As most of you know, I’ve been diagnosed with diminished ovarian reserve (AMH 0.19, FSH 13). I was a poor responder in both menopur + IUI and low-stim + IVF cycles. We were told by three different doctors that our chances of success with my eggs were slim.

We spent the last couple months doing (well, intending to do…) natural cycle IUI and taking a laundry list of supplements in the hope that they might improve egg quality, in preparation for a ‘last ditch’ high-stim IVF cycle at CCRM.

We had our CCRM phone consult a couple weeks ago, and scheduled our one day workup for this coming Tuesday (9/24).

As most of you also know, I’m a religious BBT charter. As a result, I know that I have a short luteal phase (usually only 10 days or so). When I got to 11, 12, 13dpo without a temperature drop (and noticed that my boobs were almost filling the cups of my bra…), I started to hope. Then a week ago Friday, I caved and used an old home pregnancy test I had lying around.

It was positive.

I called Dr. Y’s office and the advice nurse ordered a blood test.

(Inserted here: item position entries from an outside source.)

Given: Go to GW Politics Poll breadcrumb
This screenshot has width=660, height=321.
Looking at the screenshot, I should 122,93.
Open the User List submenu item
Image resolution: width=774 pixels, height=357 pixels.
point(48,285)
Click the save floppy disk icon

  • Beta #1 (at 13dpo) was 110.

Then on Saturday, the spotting started. Red at first, then brown. On Sunday my BBT dropped half a degree and we just knew that we were miscarrying again. That morning I also realized that I had somehow FORGOTTEN to use the progesterone suppositories that the nurse told me to use when I called on Friday!! (You have no idea how completely out of character it is for me to ‘forget’ instructions from my healthcare provider…especially about something this important!!!) So I cried in bed for over an hour on Sunday, reading and rereading supportive comments on the online forum for my local Resolve support group, sure that I had killed our miracle baby with my thoughtlessness.

 

But I went in on Monday for Beta#2.

  • Beta #2 (at 16dpo) was 380.

I continued spotting for six days, but I kept going in for blood tests.

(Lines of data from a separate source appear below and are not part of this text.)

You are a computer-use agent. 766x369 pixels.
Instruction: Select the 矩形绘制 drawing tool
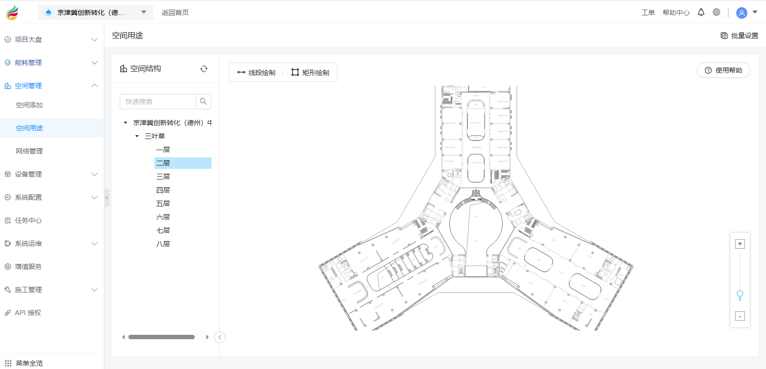click(311, 73)
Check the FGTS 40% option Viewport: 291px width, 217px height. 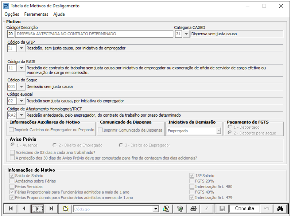click(192, 192)
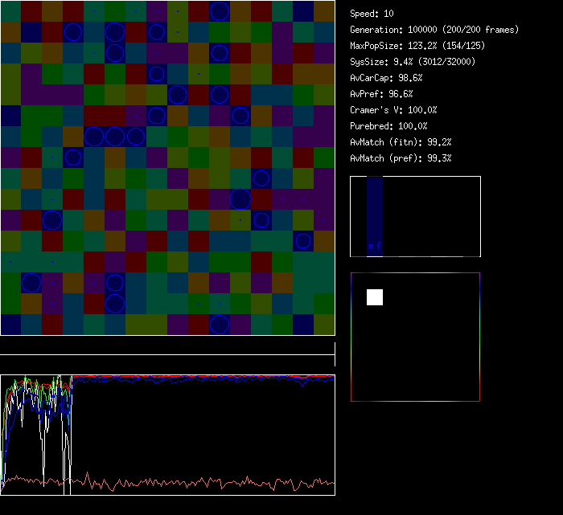Select the leftmost circle of the three-circle row
This screenshot has width=563, height=515.
point(94,136)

  • Beta #3 (at 18dpo) was 980.
  • Beta #4 (at 21dpo) was 3512.

Thankfully, the spotting seems to have stopped for now.

 

 

So now I’m feeling a bunch of things:

1) Elated. This is what we’ve been praying for the past 19 months. What we paid about $12K for so far, with nothing to show for it. What we were prepared to shell out another $25-30K more for at CCRM… And somehow we hit the jackpot ‘the old-fashioned way’?!

2) Terrified. Last time we got a BFP (nearly a year and a half ago), we miscarried at 9 weeks after seeing no heartbeat at our 8 week ultrasound. We were sad, but that was just the start of our infertility journey. At the time we were so sure that we would be pregnant again in a month or two. We’ve had a roller coaster year of infertility, a DOR diagnosis, a life-threatening injury, and two failed ART cycles since then. I can only imagine what a miscarriage would be like now that we know what is at stake… We are so far from out of the woods, and I’m really scared.

3) Embarrassed. I know it sounds really stupid, but I feel like a big fat infertility fraud. Like all the wonderful people I’ve met through this journey will resent me. (I could hardly blame them, as I’ve resented my share of pregnant women.) I feel bad for even saying that I feel this way. I’m sure you’re all like “Boo hoo for the poor pregnant girl.” But it’s weird. Infertility has become a part of my identity somehow. If this pregnancy sticks, does that part of me just die?

 

 

So we canceled the trip to Colorado. (Well, for fear of jinxing it, I waited until Beta #2, and used the word “postpone” rather than “cancel” when I called CCRM…)

Our first ultrasound is on Friday.

We are cautiously hopeful…

*******

To our friends IRL, I’m sorry that you’re hearing our news for the first time like this. Given our history and how early it is in the pregnancy (just 5 weeks today), we’re not ready to share far and wide yet… But I didn’t want to leave you hanging! C & I would appreciate your discretion for now.